Second, REITs. As the Chinese economy cools, the economic reform is increasingly focusing on improving investment efficiency, putting the capital stock in commercial real estate, rental apartments, and infrastructure projects to good use, enhancing the reinvestment capability, as well as guiding industrial transformation and consumption upgrades through policies. We believe regulator will officially launch public offering REITs market within 2020. Tracking closely on REITs policies and test runs, research on REITs market demands and product design, and cooperate with banks to uncover investment and financing opportunities are recommedned.
Third, new consumption. Structural downgrade of consumption cannot be ignored in the short run, so are cost-effective products and sectors. However, over the long run, consumption upgrade and high quality consumption are still the mainstream. As the downward trend prevails, we recommend focusing on investment opportunities in new target groups, new brands, and new supply chain or systems.
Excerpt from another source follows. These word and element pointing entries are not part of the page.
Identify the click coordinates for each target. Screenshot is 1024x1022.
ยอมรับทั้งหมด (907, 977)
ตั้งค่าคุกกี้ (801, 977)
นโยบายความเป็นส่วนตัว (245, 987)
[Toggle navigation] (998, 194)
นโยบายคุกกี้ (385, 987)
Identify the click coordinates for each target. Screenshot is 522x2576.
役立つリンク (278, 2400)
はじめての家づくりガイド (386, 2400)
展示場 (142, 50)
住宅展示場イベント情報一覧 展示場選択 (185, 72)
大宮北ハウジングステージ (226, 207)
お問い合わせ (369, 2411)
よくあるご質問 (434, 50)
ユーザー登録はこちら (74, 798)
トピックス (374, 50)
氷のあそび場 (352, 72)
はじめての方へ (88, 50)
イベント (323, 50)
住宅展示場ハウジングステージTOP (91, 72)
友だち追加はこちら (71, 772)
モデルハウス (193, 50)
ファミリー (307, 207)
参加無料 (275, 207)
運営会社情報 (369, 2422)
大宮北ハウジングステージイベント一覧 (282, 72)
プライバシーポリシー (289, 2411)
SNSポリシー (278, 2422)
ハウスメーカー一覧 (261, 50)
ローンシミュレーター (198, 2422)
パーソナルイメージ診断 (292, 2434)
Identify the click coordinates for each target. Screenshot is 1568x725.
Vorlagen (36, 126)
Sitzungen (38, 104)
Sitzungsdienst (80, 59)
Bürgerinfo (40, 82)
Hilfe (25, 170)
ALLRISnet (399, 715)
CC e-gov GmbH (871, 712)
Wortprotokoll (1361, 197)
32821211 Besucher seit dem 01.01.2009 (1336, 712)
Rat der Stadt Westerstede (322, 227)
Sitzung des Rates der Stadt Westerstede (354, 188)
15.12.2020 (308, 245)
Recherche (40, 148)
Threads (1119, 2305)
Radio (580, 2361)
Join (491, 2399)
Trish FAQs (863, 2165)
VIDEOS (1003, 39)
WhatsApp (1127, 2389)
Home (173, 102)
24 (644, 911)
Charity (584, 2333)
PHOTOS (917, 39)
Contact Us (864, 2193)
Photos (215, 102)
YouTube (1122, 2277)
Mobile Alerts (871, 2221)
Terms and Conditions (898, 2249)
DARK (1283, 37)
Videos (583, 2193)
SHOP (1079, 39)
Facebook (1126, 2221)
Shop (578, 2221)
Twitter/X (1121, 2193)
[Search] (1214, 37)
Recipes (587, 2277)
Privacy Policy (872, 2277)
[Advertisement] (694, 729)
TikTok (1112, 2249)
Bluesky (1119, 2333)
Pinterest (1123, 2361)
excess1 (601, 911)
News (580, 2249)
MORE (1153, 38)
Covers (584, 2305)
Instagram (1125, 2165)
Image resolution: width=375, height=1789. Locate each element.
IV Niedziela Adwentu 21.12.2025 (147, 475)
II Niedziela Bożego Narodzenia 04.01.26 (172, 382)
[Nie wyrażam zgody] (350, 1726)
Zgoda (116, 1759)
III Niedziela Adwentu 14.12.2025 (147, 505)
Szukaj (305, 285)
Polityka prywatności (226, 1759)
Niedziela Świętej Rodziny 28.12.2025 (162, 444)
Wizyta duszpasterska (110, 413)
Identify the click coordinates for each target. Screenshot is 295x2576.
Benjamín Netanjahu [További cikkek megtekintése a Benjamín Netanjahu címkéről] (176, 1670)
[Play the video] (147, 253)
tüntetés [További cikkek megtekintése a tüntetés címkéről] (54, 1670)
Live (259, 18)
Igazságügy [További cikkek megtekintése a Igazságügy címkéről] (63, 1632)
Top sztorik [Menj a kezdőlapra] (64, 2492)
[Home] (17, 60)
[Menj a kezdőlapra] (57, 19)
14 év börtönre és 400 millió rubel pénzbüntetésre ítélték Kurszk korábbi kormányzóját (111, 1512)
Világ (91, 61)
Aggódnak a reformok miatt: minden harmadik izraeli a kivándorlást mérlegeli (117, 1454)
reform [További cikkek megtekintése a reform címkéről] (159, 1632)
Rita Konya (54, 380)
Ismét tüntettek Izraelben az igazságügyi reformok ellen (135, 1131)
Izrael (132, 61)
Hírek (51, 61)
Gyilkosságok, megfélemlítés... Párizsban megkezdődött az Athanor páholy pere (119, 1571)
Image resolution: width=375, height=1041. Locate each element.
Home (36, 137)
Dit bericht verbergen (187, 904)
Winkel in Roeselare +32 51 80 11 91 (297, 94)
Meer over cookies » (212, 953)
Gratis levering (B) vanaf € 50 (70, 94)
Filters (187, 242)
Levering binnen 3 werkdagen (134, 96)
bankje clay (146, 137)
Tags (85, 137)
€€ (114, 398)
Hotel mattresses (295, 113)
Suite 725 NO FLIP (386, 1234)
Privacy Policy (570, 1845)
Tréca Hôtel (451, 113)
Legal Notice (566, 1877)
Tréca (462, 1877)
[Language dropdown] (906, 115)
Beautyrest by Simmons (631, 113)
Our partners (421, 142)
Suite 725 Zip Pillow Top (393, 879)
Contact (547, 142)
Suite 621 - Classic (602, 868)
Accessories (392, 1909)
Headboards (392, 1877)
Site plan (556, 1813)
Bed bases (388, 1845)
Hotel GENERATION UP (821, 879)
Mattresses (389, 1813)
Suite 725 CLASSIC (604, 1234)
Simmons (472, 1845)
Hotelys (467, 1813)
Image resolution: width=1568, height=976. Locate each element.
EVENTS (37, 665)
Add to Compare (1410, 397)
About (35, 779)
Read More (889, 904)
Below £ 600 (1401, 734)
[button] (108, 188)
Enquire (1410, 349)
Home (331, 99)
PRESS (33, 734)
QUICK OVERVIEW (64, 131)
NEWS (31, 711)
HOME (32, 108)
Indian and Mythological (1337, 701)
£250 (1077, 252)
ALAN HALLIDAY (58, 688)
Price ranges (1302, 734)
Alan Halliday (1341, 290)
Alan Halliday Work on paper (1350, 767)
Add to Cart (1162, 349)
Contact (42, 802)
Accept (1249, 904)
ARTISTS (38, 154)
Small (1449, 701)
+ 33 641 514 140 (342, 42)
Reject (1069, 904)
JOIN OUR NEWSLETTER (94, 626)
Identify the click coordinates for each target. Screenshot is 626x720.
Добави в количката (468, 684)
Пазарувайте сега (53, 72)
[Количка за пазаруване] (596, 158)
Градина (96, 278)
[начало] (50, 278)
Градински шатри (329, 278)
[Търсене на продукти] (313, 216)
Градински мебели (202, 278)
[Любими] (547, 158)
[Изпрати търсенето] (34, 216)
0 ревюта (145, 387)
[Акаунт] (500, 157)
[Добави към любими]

Fourth, Fintech and venture lending. As interest rate liberalization deepens in China, the monopoly of banks in the credit market will be gradually broken. At the same time, banks are boosting their support for the small- to medium-sized firms, and share of tech firms among bank customers is increasing. Faced with these, the banks are paying more attention to Fintech than before. And, banks are also more concerned with finding an effective way to resolve the incompatibility between the bank’s targets and the needs of tech firms. Venture lending could be a possible path to the solution. Through venture lending, banks can lock in expected investment returns through VCPE firms, which compensates for the risks taken by debt financing, expands the effective risk-return boundary, and enhances the banks’ ability to serve start-up companies. At this time, some banks have set up equity funds to cooperate with external firms, as part of their venture lending program.
On the risk side, we recommend watching out for domestic unemployment, inflation, limits of regional government finances, and the opening up of the financial industry to foreigners. Further ahead, we see unprecedented changes as a new round of technological revolution and industrial upgrades are reshaping the world. New economic drivers are replacing old ones at a faster pace. Global forces are also in the process of rebalancing. All these mean uncertainties and instabilities will be more pronounced.
Despite the increased risks and challenges, new trends and new opportunities will also emerge as the world develops. As we are in the midst of it, the best approach is therefore careful planning and knowing what to expect. Only those who keep calm and proceed in the right direction can seize the opportunities and go far.